Provided data section start
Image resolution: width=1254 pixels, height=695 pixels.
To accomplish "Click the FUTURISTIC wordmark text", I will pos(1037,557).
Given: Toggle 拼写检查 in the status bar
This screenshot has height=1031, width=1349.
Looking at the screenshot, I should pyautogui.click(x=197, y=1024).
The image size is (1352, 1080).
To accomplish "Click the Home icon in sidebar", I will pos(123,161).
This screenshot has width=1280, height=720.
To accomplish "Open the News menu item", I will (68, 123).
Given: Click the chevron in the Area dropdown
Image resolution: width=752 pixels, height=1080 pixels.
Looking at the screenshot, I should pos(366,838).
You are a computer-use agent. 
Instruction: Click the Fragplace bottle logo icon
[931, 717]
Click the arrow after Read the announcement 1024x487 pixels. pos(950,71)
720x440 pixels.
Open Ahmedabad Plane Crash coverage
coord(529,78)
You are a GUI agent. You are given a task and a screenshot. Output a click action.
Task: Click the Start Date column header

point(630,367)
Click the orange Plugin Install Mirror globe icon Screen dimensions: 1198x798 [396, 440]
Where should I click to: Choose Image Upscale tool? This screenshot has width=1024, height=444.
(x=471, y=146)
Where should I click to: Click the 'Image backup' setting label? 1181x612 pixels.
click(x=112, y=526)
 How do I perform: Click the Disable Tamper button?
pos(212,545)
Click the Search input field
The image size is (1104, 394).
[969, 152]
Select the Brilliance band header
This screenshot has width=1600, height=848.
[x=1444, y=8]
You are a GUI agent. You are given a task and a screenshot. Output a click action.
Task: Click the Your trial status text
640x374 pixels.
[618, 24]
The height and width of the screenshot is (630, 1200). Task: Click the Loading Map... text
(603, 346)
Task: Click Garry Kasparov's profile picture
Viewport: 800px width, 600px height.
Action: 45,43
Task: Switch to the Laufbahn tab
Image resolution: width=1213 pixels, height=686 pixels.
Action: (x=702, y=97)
Provided data section end
▸ The problem:
The lines holding the word "status" are the answer. Pull them out of the records and copy them.

▸ Solution to the exercise:
Given: Toggle 拼写检查 in the status bar
Task: Click the Your trial status text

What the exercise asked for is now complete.